Here’s one of my favorite examples. A company in Chicago had fabulous market share, fabulous operations and fantastic margins but shareholder returns were crap. We learned that the CEO and founder grew up during the Depression and he really liked cash. Half of the company’s assets were in cash. When we went to visit them, they had just built a $22 million factory and paid for it by check. When we asked how they decided that this was the best use of their cash, they didn’t understand our question. They had the money, so why not? We suggested they buy stock or declare a special dividend or something, but they just were not allowed to sit on cash. We went so far as to threaten to petition the government to change their SIC code change from manufacturing to piggy bank. Ultimately, the company was sold.
Q: What do you think of “Say on Pay”?
A: Giving shareholders the right to have a say on the compensation of executives is good. “Say on Pay” has been pretty effective in the countries where it has been adopted. I think it’s a good thing, and I hope it goes through.
However, I believe that the only thing that matters is changing the people on the board. Shareholders have failed so badly to act in their own interest, and I don’t see that changing anytime soon. Whenever I’m asked by people in Washington about reform, one thing I always tell them is that all of the post-Enron reforms and all of the reforms currently under consideration are all what I call supply side reforms—the supply side of corporate governance—what the company has to do, what the accountants have to do, what the board has to do. We need to focus on the demand side—what the shareholders have to do.
For example, ERISA is the largest accumulation of investment capital. The political appointee has always been a benefits person, not a capital market person. No one will ever think of ERISA as the single biggest player in capital market until they address the ability of the investors to respond in a market-based way. You can have all the “Say on Pay” you want, and you can lead a shareholder to proxy but you can’t make him think.
Q: Does The Corporate Library track all of the companies on the New York Stock Exchange? How do you select the companies you rate?
A: Right now, we cover about 3,300 companies which is about 80 to 90 percent of the market count. And we will cover any company a client wants us to cover. We also continue to feature those companies that fall off the index. The biggest request we receive is for non-US companies but because the level of data is not the same, we have not done that much analysis yet. If we do, it will be in partnership. We would not reinvent the wheel.
Q: How do you classify industries?
A: We have tried several different ways. We have used SIC codes. We right now are using a proprietary classification. One thing that companies monkey around with quite a bit is a peer group classification. A great example (of company designed peer group classification) is Timberland. Timberland makes shoes. For the purposes of compensation, Timberland’s peer group is NIKE, which is 10 times larger. And yet for that reason, Timberland pays its CEO the same as NIKE’s CEO.

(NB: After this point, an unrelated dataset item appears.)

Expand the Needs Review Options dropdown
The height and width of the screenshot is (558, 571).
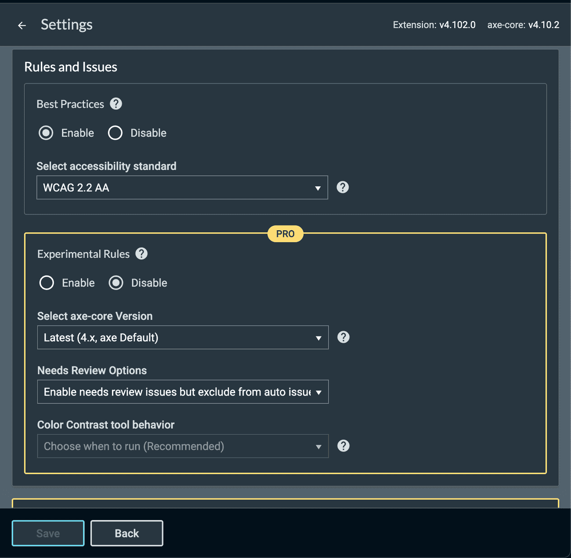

Q: When you do your analysis is all the information you use public information?
A: It is all public information because that has two advantages. It has an apples to apples advantage, and it means we’re not dependent on companies to give us information. So my view is kind of like the tree falling in the forest. If the company is doing something really great, and they haven’t told anyone about it, I don’t give them credit for it.
Q: Obviously the connection between your analysis and poor performance is relevant, but can you determine which companies will do well?
A: Wouldn’t that be nice. That and astrology and we’d all be in business. Nobody knows what is going to happen. But I will say we had been watching the bail-out companies for a couple of years before they got bailed out. We’ve been pretty good at predicting the bad stuff.